I don’t know how he found me. My guess is the same way he found April: he was keeping tabs on lab reports, anything tied to your name or hers. Maybe he was always going to call.

When he told me who he was, I was ready to hang up. I told him to stay the fuck away from me. Fromus.

But there was no “us.”

See, your research was right… up to a point. Carmine did have a relationship with my mother.

But by then, she already had a child.

Her husband had died, she said, of sickness. The same sickness that took everyone back then: cold, hunger, poverty. She needed protection, and he needed somewhere to lay low.

Then they parted ways.

I don’t know if it was before the sickness or after. My memories are fuzzy, and I doubt he’d tell me the truth if it didn’t serve his purposes. I’m not stupid.
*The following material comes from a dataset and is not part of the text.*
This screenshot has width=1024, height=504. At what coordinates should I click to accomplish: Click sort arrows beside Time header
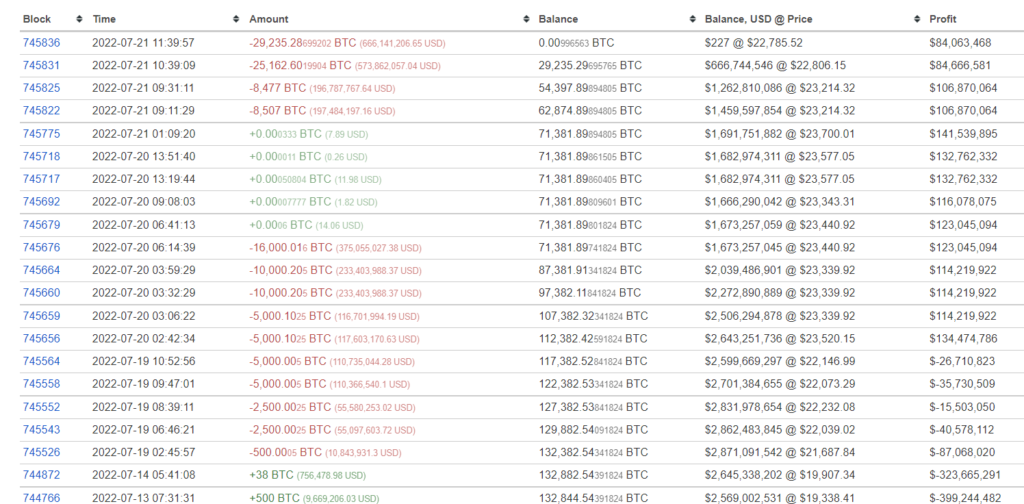click(236, 19)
But he was telling the truth on one thing.

I didn’t believe him, of course, so I sought the answer for myself. I swiped a few strands of hair from one of your jackets, ran the test again, then ran a new one. Not between you and April’s child—between you and me.

Can you guess what it said?

All my life, I’d thought I had one thing: a brother. A brother who was my hero, who saved me from the snow and helped me make something of myself. Who gave me a real shot at life.

But I didn’t.

At first, I didn’t care. So what if we weren’t actually related? We were brothers in everything that mattered. We grew up together, came here together, built our empire together. Surely one piece of paper couldn’t change that?

And yet, I knew it would.

Because there was nothing you trusted more than blood.

So when Carmine called again, I answered.

He told me what would happen to me if you found out. That you’d be disgusted with me, get rid of me the first chance you got. I argued viciously, but I couldn’t bury my head in the sand forever. The more I denied them, the more Carmine’s grim words made sense.

You trusted me because I was your brother. And now, I wasn’t. I was just a nobody who knew too much.

I was so scared you’d kill me.

But Carmine said he didn’t mind that I wasn’t his biological son. He was in the market for a successor. As long as I played my part, he would welcome me with open arms.

I felt so sick, I threw up then and there.

I hung up without giving him an answer. He said it was fine; he could wait. He’d need a favor soon. I could give him my answer then.

I was torn up inside. I didn’t know what to do. I wanted to tell you, but I was terrified. What if I lost you? What if I lost more than you?

I hoped you’d change your mind. That April would change it.

But your mind wasn’t changing at all. Even with her in the mix, you were adamant: blood was the only thing that mattered. Without that, there was nothing.

Then Carmine called in that favor. You were planning a war against him, and he wanted to know where you’d strike. To cut off your legs before the start of the race.

He wanted the D.C. acquisition.

So I gave it to him.

I had no other choice. I was terrified out of my mind. I wanted to be loyal, but I didn’t want to die.